ACTION ITEM ▸
Lift out, unaltered, the lines of the material below between the line holding "Riobet промокод (22, 1626)" and the line holding "Hours (122, 155)", counting both.

DATASET RECORDS ▸
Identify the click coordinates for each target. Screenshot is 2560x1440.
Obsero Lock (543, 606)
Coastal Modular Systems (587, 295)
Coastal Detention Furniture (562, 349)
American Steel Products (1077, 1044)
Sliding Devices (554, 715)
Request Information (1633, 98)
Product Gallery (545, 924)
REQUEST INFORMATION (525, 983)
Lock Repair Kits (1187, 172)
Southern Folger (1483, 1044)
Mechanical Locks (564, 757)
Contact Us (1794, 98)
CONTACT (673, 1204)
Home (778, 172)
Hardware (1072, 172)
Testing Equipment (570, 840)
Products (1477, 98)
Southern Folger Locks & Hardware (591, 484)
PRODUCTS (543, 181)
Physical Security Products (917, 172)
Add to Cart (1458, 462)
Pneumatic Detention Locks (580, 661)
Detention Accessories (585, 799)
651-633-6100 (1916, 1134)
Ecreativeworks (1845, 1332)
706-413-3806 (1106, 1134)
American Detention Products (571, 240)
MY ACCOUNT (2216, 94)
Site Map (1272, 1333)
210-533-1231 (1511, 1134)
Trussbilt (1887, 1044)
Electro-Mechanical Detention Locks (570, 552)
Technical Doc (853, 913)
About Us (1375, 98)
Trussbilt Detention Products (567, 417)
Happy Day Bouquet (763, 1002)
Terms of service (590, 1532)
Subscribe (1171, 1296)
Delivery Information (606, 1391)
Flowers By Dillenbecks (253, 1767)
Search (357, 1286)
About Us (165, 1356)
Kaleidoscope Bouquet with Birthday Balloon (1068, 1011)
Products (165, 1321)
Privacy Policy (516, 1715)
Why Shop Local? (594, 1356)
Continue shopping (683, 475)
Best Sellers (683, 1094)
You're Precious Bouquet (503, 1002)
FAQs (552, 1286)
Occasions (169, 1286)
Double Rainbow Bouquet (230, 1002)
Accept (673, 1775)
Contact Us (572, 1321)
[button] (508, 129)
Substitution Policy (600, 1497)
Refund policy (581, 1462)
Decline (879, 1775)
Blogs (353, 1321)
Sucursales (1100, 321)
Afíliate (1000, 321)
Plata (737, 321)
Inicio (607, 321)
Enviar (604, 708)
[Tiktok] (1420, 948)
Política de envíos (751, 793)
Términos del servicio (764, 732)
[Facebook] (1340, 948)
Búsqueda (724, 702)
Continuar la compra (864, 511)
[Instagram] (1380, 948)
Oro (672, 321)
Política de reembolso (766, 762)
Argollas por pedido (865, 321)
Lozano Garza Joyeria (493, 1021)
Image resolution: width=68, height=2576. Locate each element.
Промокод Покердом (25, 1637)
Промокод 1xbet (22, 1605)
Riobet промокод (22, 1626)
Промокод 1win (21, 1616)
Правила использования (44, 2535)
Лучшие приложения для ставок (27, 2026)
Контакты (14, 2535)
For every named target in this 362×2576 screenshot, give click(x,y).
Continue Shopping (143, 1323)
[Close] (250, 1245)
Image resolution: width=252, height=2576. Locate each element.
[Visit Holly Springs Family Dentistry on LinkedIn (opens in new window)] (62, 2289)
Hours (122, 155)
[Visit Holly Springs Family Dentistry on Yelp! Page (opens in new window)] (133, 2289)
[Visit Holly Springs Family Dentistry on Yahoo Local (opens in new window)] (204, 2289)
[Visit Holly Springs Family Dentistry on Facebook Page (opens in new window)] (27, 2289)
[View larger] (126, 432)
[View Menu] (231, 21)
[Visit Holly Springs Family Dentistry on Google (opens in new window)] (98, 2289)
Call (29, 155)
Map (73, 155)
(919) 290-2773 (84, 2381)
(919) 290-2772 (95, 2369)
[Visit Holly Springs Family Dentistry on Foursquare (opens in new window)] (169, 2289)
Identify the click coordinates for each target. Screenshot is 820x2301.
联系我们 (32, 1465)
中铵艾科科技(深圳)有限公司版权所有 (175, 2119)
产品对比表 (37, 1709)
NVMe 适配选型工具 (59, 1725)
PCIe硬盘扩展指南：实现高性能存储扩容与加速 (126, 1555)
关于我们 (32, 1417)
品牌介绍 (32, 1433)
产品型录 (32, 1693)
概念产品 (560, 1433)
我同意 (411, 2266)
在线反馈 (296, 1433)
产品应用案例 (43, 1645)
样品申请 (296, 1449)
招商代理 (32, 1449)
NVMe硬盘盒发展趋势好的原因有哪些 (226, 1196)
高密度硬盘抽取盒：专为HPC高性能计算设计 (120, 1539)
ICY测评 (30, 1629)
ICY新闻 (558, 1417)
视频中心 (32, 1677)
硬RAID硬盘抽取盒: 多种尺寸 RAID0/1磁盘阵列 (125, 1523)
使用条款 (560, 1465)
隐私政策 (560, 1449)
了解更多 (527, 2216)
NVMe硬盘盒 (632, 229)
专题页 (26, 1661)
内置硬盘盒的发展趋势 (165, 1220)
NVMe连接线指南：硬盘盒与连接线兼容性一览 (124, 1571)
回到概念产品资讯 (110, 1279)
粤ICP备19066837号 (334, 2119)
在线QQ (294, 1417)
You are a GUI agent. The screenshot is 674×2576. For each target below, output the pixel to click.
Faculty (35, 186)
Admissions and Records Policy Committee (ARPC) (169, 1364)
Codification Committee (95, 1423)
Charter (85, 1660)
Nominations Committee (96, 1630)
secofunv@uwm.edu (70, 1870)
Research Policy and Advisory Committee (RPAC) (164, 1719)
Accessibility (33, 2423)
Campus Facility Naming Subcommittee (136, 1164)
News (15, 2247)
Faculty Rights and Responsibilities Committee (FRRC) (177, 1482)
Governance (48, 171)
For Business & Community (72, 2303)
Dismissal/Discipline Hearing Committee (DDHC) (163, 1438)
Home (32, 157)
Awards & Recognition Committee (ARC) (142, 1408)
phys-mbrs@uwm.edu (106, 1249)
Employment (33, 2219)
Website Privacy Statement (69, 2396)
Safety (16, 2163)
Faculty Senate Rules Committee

EXERCISE RESULT ▸
Riobet промокод (22, 1626)
Промокод 1win (21, 1616)
Правила использования (44, 2535)
Лучшие приложения для ставок (27, 2026)
Контакты (14, 2535)
For every named target in this 362×2576 screenshot, give click(x,y).
Continue Shopping (143, 1323)
[Close] (250, 1245)
Image resolution: width=252, height=2576. Locate each element.
[Visit Holly Springs Family Dentistry on LinkedIn (opens in new window)] (62, 2289)
Hours (122, 155)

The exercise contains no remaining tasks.